Sono ben pochi i perugini che la conoscono e l’hanno ammirata da vicino
(Perugia) La Porta del Giubileo (o Porta Santa) – che affaccia su piazza Danti – è stata aperta il 29 dicembre 2024, in contemporanea con le altre diocesi umbre, segnando l’inizio del Giubileo nella regione.

Il Giubileo della Misericordia è chiuso. Per l’Arcidiocesi di Perugia–Città della Pieve, la chiusura dell’Anno Giubilare è avvenuta il 29 dicembre 2025, in occasione della Festa della Santa Famiglia. La celebrazione è stata presieduta dall’arcivescovo Ivan Maffeis, che ha scelto di svolgere il rito non in Cattedrale, ma nella parrocchia di San Sisto, una delle chiese giubilari designate.
Ma s’impone una riflessione e una citazione dell’opera straordinaria di Giovagnoni, autore di un Capolavoro identitario in cui si fondono arte e religiosità.
La Porta Santa fu realizzata in occasione del Giubileo del 2000, vescovo Giuseppe Chiaretti, pontefice Giovanni Paolo II. Dedicata alla Vergine delle Grazie la cui effige è rappresentata in una colonna della chiesa cattedrale, ritenuta opera di Giannicola di Paolo, della scuola del Perugino.

La descrizione del registro in alto. Nel registro superiore, paradisiaco, un trionfo di santità, coi Patroni Ercolano, Lorenzo e Costanzo e i due santi umbri Benedetto e Francesco. Non manca il Sommo Poeta Dante la cui Commedia è contestualizzata nel giubileo del 1300.
Quel Dante ignorato. Doppio richiamo che avrebbe dovuto sollecitare l’attenzione di intellettuali e dantisti nell’anno 2021, ricorrenza del settimo centenario del poeta fiorentino. Ma pare che nessuno abbia nominato questa opera grandiosa dello scultore perugino. Una colpa da ascrivere anche a noi stessi.
Non solo Ercolano, Lorenzo, Costanzo, Benedetto e Francesco, ma anche Domenico e Arco Etrusco. Sullo sfondo, Giovagnoni ha realizzato monumenti sacri peruginissimi, come il tempio ottagonale di S. Ercolano e la basilica di San Domenico. Ma anche emergenze laiche come l’Arco Etrusco. Insomma, una sintassi e una narrazione artistica identitaria che celebra e santifica.

Il corpo centrale celebra il secondo millennio dalla nascita di Cristo. Con episodi quali Annunciazione, Adorazione dei pastori, Deposizione e Resurrezione.
In basso, guerra e auspicata pace. Nel registro più in basso si realizza il contrasto fra la guerra e un auspicio di pace. In pratica la violenza di ieri (fruste e bastoni) viene attualizzata con quella di oggi (fucile) a dimostrare l’universalità del male. E mai come oggi questo messaggio pacifista assume speciale rilevanza.

Un centenario sottovalutato. Ciò che va sottolineato in occasione del centenario dalla nascita del grande scultore perugino (era nato alla vigilia del Natale 1922) è la natura fortemente identitaria che Giovagnoni intese conferire all’opera. Si notano infatti la Fontana Maggiore, l’Arco Etrusco, il matitone di San Pietro… e tanto altro.
Giovagnoni, cattolico persuaso. Insomma: anche in un’occasione di carattere religioso, Artemio Giovagnoni, artista intriso di un sincero anelito di fede, ha voluto inserire nel racconto biblico-liturgico elementi di peruginità profondamente avvertiti nel proprio intimo di uomo e di artista.

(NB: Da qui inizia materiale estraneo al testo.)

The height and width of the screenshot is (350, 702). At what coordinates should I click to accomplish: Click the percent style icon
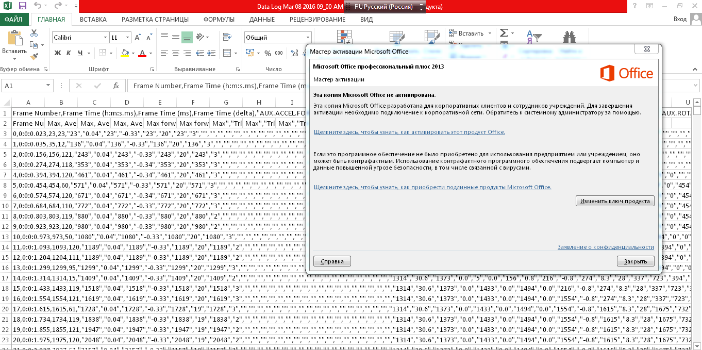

Lacune e recriminazioni. Poco fece la città di Perugia per onorare Giovagnoni nel centenario dalla nascita. Se si eccettua un evento dell’Accademia del Dónca, tenuto all’auditorium di Santa Cecilia in via Fratti. Corciano, al contrario, ricordò degnamente Giovagnoni con una grande mostra alla chiesa-museo di San Francesco e uno spettacolo dell’Accademia del Dónca in piazza Doni. Qualcosa fu fatto per il teatro, ma ad opera di soggetti privati, legati al versante drammaturgico di Artemio.
PS. Quell’opera in stand by. La città attende ancora la collocazione della replica dell’opera “Elisabetta e la tortorella” in piazza Danti (ma sarà spunto per un prossimo servizio). Fu occasione di discussione e polemica, ma la copia della scultura è pronta e pagata. Se ne attende la promessa collocazione. Comune di Perugia, datti una svegliata!